New Practices Improve Dairy Farming

Farmer to Farmer volunteers work together with Nicaraguan cattlemen to install an electric fence.
Farmer to Farmer volunteers work together with Nicaraguan cattlemen to install an electric fence.
Ronald Blandon, Partners/Nicaragua
New Grazing Methods Improve Cows' Health and Production
Francisco claims that the new intensive grazing system is the most important innovation he has seen in his 22 years as a farmer and cattleman. "The Farmer to Farmer Program changed my life," he said.

Dairy farmer Francisco Gutierrez Espinosa has 525 acres of land in Boaco, Nicaragua. Using a traditional grazing system, he needed to dedicate 315 of those acres to maintain 22 milk cows. Each cow gave an average of 5 liters of milk a day, but many days, Francisco said the cows were so spread out that his workers could not get to them all. The cows expended a lot of energy walking great distances, and they were not healthy, requiring regular treatment for ticks and internal parasites.

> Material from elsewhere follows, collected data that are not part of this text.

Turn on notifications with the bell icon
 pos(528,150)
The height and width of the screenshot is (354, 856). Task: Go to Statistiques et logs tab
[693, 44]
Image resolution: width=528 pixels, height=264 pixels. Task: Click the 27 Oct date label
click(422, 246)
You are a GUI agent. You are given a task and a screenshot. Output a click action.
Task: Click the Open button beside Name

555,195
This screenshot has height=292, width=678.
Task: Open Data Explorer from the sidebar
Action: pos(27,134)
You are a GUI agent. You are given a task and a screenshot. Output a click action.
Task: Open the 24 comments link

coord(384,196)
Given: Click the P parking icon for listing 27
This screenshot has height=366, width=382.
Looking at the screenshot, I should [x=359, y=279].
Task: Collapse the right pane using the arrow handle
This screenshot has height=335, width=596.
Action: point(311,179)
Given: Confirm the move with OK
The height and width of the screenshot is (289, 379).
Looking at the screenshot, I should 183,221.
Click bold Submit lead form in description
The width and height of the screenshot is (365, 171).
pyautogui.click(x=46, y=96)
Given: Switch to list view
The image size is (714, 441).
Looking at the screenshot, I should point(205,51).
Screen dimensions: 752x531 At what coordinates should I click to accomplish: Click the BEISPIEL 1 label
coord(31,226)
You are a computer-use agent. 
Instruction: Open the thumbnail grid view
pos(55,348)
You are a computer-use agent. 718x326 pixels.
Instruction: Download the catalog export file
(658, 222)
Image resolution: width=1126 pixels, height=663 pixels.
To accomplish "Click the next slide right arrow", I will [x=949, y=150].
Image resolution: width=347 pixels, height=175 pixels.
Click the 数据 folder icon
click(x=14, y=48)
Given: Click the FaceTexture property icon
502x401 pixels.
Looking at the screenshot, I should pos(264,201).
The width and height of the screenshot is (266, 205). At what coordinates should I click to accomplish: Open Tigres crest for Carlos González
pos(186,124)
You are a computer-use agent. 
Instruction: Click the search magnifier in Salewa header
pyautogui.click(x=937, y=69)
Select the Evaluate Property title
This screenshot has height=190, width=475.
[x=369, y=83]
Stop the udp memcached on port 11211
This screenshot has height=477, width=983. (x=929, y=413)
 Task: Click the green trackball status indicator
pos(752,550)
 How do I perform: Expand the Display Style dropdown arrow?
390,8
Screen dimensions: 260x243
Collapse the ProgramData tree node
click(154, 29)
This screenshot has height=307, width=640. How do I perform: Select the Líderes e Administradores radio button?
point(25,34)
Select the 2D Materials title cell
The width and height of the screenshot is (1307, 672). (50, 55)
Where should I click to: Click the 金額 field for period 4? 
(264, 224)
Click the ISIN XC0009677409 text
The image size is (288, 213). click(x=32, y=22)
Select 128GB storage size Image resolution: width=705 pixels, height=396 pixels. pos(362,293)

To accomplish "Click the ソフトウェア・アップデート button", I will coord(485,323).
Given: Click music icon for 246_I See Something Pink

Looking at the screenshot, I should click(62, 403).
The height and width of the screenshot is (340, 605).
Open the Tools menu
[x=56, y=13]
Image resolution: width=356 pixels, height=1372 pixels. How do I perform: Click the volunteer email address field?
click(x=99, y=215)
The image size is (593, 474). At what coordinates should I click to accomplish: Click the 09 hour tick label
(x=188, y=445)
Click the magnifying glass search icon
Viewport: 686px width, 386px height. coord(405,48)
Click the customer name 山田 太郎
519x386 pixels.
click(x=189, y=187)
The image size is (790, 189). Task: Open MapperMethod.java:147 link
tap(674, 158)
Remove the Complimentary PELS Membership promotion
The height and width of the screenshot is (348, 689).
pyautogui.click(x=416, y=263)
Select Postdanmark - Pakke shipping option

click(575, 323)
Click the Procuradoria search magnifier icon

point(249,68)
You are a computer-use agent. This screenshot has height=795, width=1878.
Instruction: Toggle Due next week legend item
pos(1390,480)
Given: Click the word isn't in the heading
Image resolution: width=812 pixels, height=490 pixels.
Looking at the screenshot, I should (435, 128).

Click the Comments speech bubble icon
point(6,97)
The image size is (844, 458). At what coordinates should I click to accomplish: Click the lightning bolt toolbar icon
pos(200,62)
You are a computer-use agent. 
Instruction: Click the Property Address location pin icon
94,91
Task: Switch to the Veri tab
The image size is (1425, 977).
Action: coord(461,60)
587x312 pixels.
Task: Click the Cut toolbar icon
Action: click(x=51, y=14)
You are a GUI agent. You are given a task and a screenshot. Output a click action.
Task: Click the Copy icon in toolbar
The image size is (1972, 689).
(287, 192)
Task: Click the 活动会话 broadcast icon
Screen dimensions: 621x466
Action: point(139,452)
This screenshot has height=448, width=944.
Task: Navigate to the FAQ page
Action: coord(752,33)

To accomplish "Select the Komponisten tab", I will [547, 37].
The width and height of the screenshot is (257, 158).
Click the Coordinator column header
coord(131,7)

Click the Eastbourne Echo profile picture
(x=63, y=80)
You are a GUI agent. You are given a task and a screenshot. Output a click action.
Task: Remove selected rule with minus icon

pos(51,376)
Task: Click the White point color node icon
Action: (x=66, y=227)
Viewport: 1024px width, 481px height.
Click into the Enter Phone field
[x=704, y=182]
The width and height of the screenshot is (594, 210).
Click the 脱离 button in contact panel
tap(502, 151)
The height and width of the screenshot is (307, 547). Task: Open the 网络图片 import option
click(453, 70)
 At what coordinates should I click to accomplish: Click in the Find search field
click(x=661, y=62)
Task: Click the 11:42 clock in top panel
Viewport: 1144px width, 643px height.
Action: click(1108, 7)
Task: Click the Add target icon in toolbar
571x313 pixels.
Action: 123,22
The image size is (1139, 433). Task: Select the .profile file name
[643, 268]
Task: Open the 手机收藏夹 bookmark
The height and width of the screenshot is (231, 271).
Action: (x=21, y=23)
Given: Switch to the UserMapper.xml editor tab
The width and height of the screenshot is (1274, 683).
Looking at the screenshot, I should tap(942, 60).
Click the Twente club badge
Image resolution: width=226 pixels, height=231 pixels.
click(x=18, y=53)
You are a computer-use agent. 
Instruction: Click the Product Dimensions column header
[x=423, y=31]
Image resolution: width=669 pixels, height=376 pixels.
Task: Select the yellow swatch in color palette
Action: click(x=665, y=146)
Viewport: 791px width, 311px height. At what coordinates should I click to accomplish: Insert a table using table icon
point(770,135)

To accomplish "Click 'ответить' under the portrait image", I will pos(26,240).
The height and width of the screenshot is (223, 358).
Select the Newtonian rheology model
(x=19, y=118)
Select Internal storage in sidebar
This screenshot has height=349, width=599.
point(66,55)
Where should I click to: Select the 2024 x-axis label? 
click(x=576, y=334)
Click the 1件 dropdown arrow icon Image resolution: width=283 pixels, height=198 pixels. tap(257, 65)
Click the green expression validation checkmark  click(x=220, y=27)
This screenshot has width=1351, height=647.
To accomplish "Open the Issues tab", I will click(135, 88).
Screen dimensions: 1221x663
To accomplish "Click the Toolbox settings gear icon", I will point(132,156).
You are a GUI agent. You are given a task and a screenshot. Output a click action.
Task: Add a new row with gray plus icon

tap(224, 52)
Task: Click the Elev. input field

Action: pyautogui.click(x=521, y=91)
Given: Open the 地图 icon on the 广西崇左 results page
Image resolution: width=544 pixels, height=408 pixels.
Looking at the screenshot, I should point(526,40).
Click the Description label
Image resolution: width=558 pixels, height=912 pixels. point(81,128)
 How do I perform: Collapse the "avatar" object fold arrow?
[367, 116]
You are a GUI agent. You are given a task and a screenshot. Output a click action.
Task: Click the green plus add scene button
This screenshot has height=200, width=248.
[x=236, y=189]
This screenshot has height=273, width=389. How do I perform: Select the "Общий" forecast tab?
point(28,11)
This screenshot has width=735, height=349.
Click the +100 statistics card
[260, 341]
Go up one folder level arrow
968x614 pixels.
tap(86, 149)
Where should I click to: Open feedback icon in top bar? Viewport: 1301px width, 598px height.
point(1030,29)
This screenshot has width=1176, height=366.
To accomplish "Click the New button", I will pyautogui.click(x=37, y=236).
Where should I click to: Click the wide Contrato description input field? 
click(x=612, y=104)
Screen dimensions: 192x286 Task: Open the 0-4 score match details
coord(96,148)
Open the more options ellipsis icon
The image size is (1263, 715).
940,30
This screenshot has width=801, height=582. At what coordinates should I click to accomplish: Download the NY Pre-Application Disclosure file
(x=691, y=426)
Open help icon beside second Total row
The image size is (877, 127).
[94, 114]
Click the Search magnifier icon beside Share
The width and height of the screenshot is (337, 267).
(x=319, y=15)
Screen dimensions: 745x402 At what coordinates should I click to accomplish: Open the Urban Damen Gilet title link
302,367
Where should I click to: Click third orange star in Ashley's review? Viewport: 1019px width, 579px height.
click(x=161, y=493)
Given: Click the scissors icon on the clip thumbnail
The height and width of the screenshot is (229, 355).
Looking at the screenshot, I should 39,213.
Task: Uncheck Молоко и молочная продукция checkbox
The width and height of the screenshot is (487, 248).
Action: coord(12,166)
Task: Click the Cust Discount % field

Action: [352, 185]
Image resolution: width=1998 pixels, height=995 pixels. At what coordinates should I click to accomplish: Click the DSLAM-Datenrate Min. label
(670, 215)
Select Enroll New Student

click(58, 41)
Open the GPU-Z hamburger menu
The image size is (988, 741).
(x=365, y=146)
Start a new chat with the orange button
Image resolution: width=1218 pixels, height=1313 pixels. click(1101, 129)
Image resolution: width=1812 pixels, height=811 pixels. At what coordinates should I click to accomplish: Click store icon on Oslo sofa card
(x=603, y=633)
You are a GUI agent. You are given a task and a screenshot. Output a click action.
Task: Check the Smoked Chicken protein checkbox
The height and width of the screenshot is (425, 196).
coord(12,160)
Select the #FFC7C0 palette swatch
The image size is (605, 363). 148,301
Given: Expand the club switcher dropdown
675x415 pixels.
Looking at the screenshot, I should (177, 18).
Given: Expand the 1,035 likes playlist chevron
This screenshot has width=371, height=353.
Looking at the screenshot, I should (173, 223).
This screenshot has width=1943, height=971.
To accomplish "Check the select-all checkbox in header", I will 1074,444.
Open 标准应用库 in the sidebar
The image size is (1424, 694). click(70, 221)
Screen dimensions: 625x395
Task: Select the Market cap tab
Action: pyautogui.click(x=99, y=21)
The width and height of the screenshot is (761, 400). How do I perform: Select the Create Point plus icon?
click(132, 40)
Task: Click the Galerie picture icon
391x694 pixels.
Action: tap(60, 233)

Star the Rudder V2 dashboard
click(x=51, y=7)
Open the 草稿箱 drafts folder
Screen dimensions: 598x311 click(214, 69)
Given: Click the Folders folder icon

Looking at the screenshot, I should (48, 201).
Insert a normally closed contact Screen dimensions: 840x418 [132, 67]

Since 1996, USAID has funded the Farmer to Farmer Program to support Nicaragua's dairy industry by improving milk production, conservation, storage, processing and commercialization. Volunteer agriculturalists from Wisconsin traveled to Nicaragua to conduct conferences, seminars and field days that taught farmers how to improve the cows' nutrition using intensive rotational grazing and electric fencing. They also helped design and install these systems for farmers who elected to try them. Francisco Gutierrez, who attended a seminar in June 2002, was one of these farmers.

With this new system, Francisco is able to maintain his milk cows on only 25 acres, subdivided in small pastures where the cows rotated daily. On the land that has been freed up, he has planted avocado trees and other produce.

Francisco says the system has renewed his enthusiasm for the business, and he claims that it is the most important innovation he has seen in his 22 years as a farmer and cattleman. He says he has never had better pasture and that his cows have never been so healthy or had so few parasites. Milk production on Francisco's farm is up to 8 liters a cow a day. "Farmer to Farmer changed my life," he says.